La partita che Timothy Geithner, in tandem con Bernspan, sta giocando fuori casa nella ospitale Corea del Sud è certamente una partita dura, non fosse altro che si tratta di un consesso come il G20 dove gli esportatori abituali tedeschi e giapponesi possono contare sul sostegno dei paesi del Bric (Brasile, Russia, India e Cina), nonché sull’Arabia Saudita, un consesso veramente difficile per la sua proposta di limitare gli avanzi e i disavanzi commerciali ad un massimo del 4 per cento del prodotto interno lordo, una proposta che rappresenterebbe un colpo al cuore di Giappone, Cina e Arabia Saudita, ma metterebbe in serie difficoltà anche gli altri paesi che presentano da tempo un avanzo strutturale nei conti con l’estero.
Premettendo che la mia conoscenza della lettera inviata da Geithner agli altri 19 partecipanti di diritto, più Spagna e Olanda invitati permanenti, si basa sui reportage delle agenzie di stampa internazionali (ricche, più che di dettagli, delle reazioni alquanto stizzite dei ministri delle finanze dei paesi maggiormente colpiti), devo dire l’idea ricalca molto da vicino quella proposta a Bretton Woods nel 1944 da John Maynard Keynes e sonoramente bocciata da un lontano predecessore di Thimoty, tale White.
Certo quella della International Clearing Union era una proposta abbastanza diversa perché prevedeva una banca mondiale che avrebbe dovuto vigilare sugli scambi che sarebbero dovuti avvenire in una moneta denominata bancor caratterizzata da cambi fissi con tutte le altre valute, ogni nazione avrebbe avuto un conto che avrebbe visto addizioni (le esportazioni) e sottrazioni (le importazioni) e avrebbe dovuto avere a fine anno un saldo zero. La penalità prevista in caso di surplus eccessivi consisteva nel dirottamento in un conto di riserva di una percentuale dell’avanzo o del disavanzo.

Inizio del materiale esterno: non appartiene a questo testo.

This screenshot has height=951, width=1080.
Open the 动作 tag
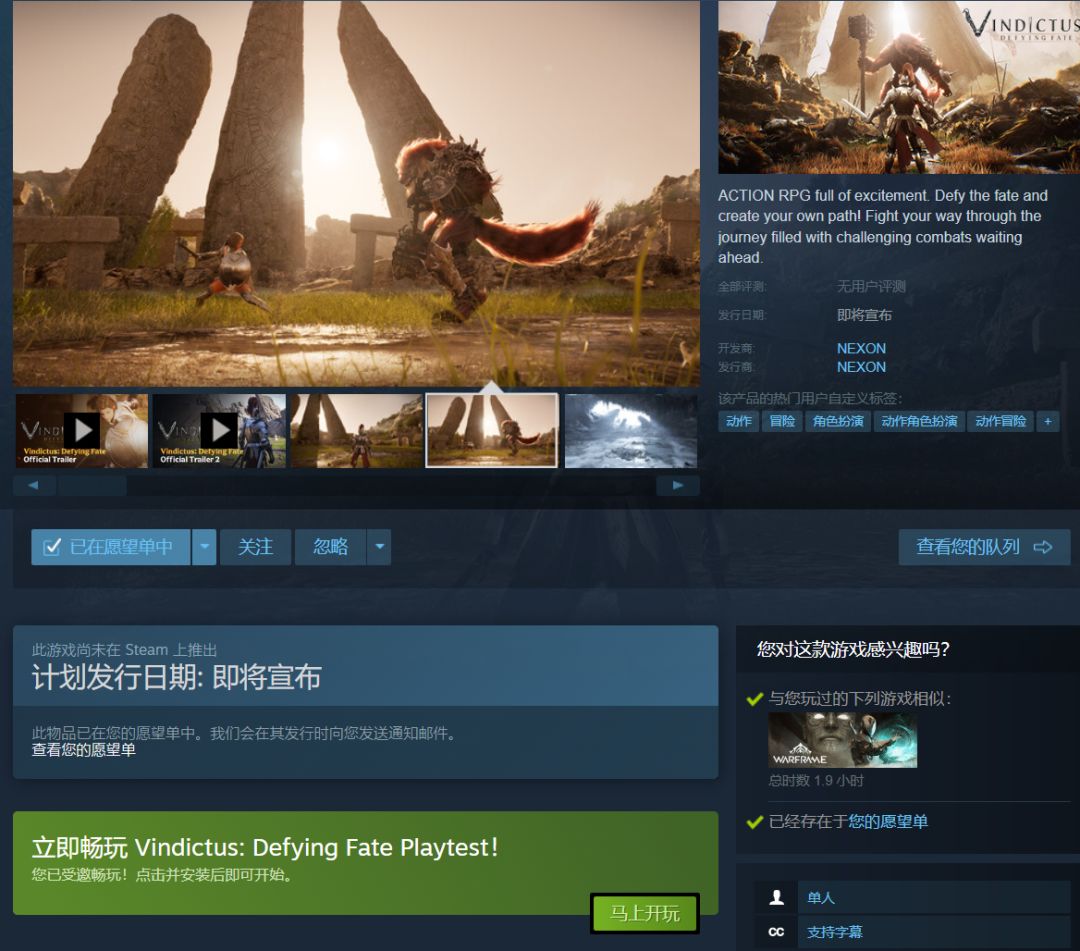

Non essendo stata approvata, non sapremo mai quale sarebbe stata la soglia tollerata di spostamento dallo zero e, soprattutto per quanto tempo sarebbero stati tollerati scostamenti, ma è certo che il varo dell’ICU avrebbe impedito o reso meno incisive le turbolenze valutarie che stiamo vivendo dall’abbandono da parte degli Stati Uniti d’America della convertibilità del dollaro in oro al prezzo prefissato di 35 dollari per oncia.

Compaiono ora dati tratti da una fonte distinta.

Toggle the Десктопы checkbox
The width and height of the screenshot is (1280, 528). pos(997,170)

Lo spostamento previsto da Geithner nel 4 per cento è certamente molto più ampio di quello ipotizzato da Keynes, ma è evidente, come traspare dalle parole del ministro delle finanze canadese, che l’alternativa all’accoglimento della proposta statunitense sarebbe quello di una svalutazione competitiva del dollaro dell’ordine di quella che avvenne dopo il G3 (USA, Germania e Giappone) di New York dei primi anni Settanta, meglio noto come il Summit del Plaza.